- MUSIM kemarau berdampak pada menurunnya debit air yang mengalir ke sawah petani. Petani yang sawahnya di hilir harus jaga malam di sawah untuk menghindari pencurian air oleh sesama petani.
- Tidak jarang mereka juga diganggu mahluk jadi-jadian seperti kera saat berjaga pada malam hari. Karenanya ada petani yang sampai minta dibuatkan ‘jimat keraras’
Memiliki sawah di dekat objek wisata pantai memang ada untung dan ruginya. Untungnya, kedekatan itu bisa digunakan petani untuk sambilan mencari rumput laut, kerang dan menjaring ikan di sela-sela kesibukannya. Mereka juga kadang berjualan makanan ringan dan minuman saat ramai kunjungan tamu. Lalu ruginya apa? Pada musim kemarau, debit air irigasi sangat terbatas dan kecil karena lokasi sawah paling ujung.

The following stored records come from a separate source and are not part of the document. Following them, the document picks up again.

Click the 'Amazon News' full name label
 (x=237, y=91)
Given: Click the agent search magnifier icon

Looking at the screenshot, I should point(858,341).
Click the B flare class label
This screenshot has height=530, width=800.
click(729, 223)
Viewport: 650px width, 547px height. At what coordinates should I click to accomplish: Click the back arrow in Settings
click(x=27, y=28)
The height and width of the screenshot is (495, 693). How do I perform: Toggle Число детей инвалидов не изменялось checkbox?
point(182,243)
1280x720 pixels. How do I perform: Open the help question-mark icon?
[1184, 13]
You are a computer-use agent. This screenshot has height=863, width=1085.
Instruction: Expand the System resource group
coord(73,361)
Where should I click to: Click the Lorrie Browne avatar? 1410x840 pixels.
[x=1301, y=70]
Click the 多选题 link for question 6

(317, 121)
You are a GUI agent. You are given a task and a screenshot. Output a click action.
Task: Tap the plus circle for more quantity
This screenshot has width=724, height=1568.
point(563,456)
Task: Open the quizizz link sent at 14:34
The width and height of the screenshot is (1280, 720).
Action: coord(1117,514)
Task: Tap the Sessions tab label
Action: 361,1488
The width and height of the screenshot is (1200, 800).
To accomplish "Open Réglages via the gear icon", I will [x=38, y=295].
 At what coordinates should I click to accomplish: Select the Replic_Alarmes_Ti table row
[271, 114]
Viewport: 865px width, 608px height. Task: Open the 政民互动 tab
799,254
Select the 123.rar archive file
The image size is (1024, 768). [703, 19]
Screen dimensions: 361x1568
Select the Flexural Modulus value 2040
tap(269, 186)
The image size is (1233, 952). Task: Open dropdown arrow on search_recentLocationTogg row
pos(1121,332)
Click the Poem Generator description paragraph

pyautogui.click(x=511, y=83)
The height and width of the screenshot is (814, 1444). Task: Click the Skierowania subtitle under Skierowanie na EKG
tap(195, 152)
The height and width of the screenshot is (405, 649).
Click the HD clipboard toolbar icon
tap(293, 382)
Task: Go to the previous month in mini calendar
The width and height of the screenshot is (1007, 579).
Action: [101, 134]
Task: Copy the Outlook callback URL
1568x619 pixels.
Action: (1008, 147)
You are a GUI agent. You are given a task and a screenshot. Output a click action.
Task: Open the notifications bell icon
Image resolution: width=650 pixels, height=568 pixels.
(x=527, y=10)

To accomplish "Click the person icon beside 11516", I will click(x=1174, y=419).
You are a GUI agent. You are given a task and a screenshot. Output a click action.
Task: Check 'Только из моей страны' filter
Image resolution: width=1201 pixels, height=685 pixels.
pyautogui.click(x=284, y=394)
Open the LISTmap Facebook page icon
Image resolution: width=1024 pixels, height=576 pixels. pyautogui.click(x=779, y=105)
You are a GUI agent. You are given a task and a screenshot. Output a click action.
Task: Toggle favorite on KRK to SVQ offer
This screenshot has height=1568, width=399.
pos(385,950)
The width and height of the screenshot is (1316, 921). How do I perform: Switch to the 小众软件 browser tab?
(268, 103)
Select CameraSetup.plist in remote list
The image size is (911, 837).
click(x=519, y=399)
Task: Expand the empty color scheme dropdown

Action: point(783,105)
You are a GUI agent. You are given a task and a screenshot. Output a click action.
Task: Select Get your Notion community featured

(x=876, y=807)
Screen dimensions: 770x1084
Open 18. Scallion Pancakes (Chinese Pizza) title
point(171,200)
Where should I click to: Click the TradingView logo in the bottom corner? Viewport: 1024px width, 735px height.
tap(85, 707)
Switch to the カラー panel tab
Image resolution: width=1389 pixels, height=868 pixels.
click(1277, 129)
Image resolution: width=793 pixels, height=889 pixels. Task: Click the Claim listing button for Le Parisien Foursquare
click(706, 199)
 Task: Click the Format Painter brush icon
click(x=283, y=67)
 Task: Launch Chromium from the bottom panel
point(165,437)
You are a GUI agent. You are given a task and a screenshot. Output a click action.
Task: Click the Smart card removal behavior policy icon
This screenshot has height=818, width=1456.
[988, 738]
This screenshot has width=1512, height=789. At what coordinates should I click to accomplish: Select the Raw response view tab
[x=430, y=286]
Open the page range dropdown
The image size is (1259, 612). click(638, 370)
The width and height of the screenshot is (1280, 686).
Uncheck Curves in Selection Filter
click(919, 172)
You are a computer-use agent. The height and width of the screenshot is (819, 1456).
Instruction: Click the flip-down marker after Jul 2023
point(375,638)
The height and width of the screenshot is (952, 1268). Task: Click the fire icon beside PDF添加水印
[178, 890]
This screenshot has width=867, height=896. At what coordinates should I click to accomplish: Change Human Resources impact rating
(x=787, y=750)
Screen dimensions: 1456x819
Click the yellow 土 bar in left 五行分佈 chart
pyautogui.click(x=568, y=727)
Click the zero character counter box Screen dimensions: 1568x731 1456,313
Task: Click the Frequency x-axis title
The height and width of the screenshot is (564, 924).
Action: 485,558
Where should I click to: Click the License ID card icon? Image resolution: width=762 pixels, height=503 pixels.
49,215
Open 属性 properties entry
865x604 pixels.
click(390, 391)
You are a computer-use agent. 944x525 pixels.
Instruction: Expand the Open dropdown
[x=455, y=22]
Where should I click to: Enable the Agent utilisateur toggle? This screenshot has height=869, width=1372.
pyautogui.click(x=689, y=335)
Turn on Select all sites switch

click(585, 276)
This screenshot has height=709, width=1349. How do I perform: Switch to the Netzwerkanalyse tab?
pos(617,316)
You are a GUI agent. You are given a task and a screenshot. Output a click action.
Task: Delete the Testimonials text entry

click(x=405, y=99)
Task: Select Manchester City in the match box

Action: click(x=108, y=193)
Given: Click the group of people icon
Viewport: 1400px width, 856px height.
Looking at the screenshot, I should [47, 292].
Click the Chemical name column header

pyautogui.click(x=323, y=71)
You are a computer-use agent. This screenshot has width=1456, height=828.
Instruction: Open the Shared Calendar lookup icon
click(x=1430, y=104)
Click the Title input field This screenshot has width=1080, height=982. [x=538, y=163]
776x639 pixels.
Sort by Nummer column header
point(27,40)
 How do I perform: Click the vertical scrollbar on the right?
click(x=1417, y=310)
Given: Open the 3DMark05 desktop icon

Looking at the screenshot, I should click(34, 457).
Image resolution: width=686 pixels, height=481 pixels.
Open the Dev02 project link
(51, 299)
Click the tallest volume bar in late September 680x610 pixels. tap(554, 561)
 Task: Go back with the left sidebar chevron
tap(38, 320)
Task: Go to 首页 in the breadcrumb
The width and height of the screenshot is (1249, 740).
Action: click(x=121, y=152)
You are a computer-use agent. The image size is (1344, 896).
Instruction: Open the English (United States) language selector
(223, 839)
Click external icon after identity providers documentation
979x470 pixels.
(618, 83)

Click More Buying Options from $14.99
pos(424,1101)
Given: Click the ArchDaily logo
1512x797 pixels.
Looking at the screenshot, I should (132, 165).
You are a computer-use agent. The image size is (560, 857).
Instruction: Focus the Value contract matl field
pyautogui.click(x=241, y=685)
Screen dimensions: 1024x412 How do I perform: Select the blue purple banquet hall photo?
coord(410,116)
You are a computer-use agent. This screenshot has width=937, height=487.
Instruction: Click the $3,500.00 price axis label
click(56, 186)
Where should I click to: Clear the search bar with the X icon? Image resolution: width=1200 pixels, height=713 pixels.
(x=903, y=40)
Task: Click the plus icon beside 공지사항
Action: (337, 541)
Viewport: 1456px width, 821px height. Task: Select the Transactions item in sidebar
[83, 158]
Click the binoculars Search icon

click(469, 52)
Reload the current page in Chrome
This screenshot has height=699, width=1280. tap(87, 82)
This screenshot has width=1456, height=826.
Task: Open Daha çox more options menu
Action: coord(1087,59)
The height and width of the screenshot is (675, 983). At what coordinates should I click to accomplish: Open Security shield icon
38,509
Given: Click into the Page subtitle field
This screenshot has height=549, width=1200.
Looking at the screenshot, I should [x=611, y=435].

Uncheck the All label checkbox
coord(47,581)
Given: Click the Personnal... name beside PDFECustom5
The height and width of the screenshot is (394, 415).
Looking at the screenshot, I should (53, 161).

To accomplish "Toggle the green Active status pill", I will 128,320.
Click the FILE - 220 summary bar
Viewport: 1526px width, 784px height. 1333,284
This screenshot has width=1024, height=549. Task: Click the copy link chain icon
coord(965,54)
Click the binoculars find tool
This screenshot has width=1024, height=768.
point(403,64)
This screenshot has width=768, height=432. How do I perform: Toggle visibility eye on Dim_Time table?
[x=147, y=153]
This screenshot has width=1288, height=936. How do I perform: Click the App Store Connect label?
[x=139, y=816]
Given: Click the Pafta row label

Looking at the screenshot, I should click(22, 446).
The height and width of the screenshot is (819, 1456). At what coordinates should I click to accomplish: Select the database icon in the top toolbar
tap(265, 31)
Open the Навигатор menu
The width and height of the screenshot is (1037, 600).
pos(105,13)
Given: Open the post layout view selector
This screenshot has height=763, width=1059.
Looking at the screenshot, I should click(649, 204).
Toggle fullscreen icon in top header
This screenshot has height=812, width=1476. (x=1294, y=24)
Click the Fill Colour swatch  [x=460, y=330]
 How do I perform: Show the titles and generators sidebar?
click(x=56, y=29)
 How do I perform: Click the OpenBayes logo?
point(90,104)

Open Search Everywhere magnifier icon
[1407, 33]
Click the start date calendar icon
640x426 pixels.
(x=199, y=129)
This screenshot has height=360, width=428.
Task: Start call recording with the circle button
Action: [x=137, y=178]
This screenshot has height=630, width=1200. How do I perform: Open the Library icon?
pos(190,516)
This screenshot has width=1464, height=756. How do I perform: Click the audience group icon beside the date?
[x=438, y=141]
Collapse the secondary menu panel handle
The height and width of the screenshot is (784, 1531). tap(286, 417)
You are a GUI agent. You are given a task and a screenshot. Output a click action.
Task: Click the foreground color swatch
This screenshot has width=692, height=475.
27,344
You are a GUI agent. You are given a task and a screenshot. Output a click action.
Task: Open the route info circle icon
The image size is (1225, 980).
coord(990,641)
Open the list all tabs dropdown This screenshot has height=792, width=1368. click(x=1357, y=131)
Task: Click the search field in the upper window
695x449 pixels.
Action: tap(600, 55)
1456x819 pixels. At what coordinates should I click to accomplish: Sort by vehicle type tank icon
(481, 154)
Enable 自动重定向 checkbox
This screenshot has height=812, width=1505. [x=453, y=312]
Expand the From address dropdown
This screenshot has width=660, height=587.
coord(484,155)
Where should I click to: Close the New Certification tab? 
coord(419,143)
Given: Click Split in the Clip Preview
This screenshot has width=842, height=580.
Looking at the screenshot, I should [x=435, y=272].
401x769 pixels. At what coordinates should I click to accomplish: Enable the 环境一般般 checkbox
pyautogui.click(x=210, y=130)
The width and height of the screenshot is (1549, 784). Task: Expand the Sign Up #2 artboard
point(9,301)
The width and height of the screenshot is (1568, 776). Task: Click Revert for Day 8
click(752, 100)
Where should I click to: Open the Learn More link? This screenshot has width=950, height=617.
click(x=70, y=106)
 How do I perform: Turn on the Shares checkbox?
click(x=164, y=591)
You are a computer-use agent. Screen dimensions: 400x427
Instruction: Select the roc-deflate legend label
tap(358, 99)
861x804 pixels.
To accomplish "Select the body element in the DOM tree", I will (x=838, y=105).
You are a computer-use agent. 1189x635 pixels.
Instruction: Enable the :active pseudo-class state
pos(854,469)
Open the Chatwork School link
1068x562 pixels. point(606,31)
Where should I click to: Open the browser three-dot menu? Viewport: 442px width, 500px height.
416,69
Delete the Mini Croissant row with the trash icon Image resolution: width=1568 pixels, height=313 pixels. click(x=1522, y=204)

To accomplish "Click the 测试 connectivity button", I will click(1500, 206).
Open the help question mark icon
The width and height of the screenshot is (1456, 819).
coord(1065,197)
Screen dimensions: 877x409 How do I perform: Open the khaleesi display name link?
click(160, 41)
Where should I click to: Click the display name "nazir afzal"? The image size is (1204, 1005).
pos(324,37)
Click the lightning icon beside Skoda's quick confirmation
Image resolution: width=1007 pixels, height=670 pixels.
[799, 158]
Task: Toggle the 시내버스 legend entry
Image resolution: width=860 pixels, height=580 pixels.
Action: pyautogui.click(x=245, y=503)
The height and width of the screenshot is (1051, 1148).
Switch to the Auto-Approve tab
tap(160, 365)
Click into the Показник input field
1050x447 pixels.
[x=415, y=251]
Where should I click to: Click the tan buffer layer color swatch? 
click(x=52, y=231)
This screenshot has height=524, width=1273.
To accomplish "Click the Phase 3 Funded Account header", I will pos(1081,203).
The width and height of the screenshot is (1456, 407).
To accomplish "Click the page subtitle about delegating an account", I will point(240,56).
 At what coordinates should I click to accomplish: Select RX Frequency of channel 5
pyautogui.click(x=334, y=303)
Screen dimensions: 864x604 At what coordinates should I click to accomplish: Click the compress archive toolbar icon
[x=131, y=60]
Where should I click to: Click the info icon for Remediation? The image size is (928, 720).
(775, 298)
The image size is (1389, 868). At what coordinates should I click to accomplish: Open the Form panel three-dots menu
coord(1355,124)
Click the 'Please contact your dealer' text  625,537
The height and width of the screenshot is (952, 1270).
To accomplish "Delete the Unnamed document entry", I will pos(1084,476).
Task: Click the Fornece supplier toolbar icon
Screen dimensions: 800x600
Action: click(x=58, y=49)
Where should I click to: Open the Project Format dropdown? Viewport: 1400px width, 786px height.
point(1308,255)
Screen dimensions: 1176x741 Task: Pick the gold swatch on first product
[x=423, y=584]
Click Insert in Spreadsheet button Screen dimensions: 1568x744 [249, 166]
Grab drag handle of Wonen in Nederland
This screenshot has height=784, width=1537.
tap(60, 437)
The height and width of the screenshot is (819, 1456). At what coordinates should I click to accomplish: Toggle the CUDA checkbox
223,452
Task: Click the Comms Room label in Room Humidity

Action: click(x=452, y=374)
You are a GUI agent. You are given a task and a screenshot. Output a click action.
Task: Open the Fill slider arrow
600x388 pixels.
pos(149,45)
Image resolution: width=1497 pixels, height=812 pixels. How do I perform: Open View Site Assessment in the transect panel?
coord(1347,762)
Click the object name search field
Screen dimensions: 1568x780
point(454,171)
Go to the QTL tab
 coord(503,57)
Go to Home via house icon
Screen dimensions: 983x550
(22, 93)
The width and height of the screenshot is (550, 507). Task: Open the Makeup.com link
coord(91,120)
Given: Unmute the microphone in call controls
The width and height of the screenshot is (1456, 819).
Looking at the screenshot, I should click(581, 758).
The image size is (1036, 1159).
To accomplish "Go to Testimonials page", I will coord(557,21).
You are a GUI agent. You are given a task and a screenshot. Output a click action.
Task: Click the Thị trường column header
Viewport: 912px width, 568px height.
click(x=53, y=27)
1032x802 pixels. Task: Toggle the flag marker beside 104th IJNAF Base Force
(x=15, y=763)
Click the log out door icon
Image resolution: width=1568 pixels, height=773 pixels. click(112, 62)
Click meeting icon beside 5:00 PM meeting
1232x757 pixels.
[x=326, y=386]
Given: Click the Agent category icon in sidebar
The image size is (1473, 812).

Nah, masalahnya muncul pada musim kemarau. Kecilnya debit air yang mengalir hingga ke hilir membuat para petani di kawasan tersebut harus menjaga air agar tetap mengalir kendatipun kecil. Setiap malam mereka harus menjaga temuku atau pembagi air dari saluran irigasi ke sawah masing-masing. Bila tidak, petani yang nekat bisa mencuri air dengan membendung bagian temuku yang mengalirkan air ke hilir.
Hal serupa juga dialami Nang Gledig. Setiap malam ia harus bergadang di sawah menjaga airnya. Dan ia baru pulang sebelum fajar menyingsing agar dapat tidur sebentar sebelum memulai aktivitas keesokan harinya.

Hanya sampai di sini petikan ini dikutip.